Sure enough, when i used psql and EXPLAIN on this query, i got query
plan with sequential scan. And using recid value as string or typecasted
integer gave correct results with index scan. I wrote about this in my
previous message.

It seems, that PyPgSQL query quoting is not aware of this performance
problem (to which Cristopher referred) and final query, sent to server
is correct SQL, but not correct, considering PostgreSQL bugs.

One more explanation - previously i posted some logs, showing correct
query, using index scan, but still taking 0.29 seconds. Reason for this
delay is logging itself - it generates enough IO traffic to have impact
on query speed. With logging disabled, this query takes around 0.0022
seconds, which is perfectly normal.

Finally - what would be correct solution to this problem? Upgrading to
7.5 CVS is not an option :) One possibility is not to use PyPgSQL
variable substitution and create every query "by hand" - not very nice
solution, since variable substitution and quoting is quite convenient.

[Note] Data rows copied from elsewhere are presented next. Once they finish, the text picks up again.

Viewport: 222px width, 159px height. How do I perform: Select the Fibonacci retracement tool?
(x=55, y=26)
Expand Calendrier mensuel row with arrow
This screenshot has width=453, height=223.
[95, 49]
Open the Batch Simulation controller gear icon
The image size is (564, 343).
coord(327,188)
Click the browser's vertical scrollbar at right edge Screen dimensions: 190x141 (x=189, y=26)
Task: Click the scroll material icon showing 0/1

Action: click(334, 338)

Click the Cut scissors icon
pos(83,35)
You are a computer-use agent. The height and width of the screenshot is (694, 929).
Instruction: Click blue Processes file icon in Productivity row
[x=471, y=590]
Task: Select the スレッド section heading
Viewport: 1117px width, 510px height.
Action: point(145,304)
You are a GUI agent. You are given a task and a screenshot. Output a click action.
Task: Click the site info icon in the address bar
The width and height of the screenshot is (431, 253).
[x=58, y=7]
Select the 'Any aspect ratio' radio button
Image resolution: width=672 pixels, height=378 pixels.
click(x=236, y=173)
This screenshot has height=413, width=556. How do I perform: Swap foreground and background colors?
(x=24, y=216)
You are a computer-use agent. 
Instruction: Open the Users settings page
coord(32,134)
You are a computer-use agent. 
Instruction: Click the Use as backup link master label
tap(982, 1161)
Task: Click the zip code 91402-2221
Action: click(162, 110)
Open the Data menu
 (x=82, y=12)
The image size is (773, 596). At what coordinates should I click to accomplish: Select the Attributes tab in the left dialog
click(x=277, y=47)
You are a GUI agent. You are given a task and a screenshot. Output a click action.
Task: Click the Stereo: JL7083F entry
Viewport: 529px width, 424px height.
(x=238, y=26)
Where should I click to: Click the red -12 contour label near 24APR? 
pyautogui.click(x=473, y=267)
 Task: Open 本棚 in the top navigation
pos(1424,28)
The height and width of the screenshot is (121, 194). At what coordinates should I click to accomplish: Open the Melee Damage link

Second (and better) possibility is to ask PyPgSQL develeopers to take care
of PostgreSQL oddities.

Any other suggestions?

-- 
Ivar


---(end of broadcast)---
TIP 8: explain analyze is your friend


Re: [PERFORM] Slow UPADTE, compared to INSERT

2003-12-05 Thread Shridhar Daithankar
Ivar Zarans wrote:
It seems, that PyPgSQL query quoting is not aware of this performance
problem (to which Cristopher referred) and final query, sent to server
is correct SQL, but not correct, considering PostgreSQL bugs.
Personally I don't consider a bug but anyways.. You are the one facing problem 
so I understand..

Finally - what would be correct solution to this problem? Upgrading to
7.5 CVS is not an option :) One possibility is not to use PyPgSQL
variable substitution and create every query "by hand" - not very nice
solution, since variable substitution and quoting is quite convenient.
Second (and better) possibility is to ask PyPgSQL develeopers to take care
of PostgreSQL oddities.
Any other suggestions?
I know zero in python but just guessing..

Will following help?

qry = "UPDATE table1 SET status = %s WHERE recid = '%s'"
cursor.execute(qry, status, recid)
 Just a thought..

 Shridhar

---(end of broadcast)---
TIP 9: the planner will ignore your desire to choose an index scan if your
 joining column's datatypes do not match


Re: [PERFORM] Slow UPADTE, compared to INSERT

2003-12-05 Thread Ivar Zarans
On Fri, Dec 05, 2003 at 06:19:46PM +0530, Shridhar Daithankar wrote:

> >is correct SQL, but not correct, considering PostgreSQL bugs.
> 
> Personally I don't consider a bug but anyways.. You are the one facing 
> problem so I understand..

Well, if this is not bug, then what is consideration behind this
behaviour? BTW, according to Cristopher it is fixed in 7.5 CVS.
Why fix it if this is not a bug? :))

One more question - is this "feature" related only to "bigint" fields,
or are other datatypes affected as well?

> Will following help?
> 
> qry = "UPDATE table1 SET status = %s WHERE recid = '%s'"
> cursor.execute(qry, status, recid)

Yes, this helps. But then it sort of obsoletes PyPgSQL-s own quoting
logic. I would prefer to take care of this all by myself or trust some
underlying code to do this for me. And PyPgSQL is quite nice - it
checks datatype and acts accordingly.

-- 
Ivar


---(end of broadcast)---
TIP 3: if posting/reading through Usenet, please send an appropriate
  subscribe-nomail command to [EMAIL PROTECTED] so that your
  message can get through to the mailing list cleanly


Re: [PERFORM] Slow UPADTE, compared to INSERT

2003-12-05 Thread Richard Huxton
On Friday 05 December 2003 12:49, Shridhar Daithankar wrote:
> Ivar Zarans wrote:
> > It seems, that PyPgSQL query quoting is not aware of this performance
> > problem (to which Cristopher referred) and final query, sent to server
> > is correct SQL, but not correct, considering PostgreSQL bugs.

>
> Will following help?
>
> qry = "UPDATE table1 SET status = %s WHERE recid = '%s'"
> cursor.execute(qry, status, recid)

Better IMHO would be: "UPDATE table1 SET status = %s WHERE recid = %s::int8"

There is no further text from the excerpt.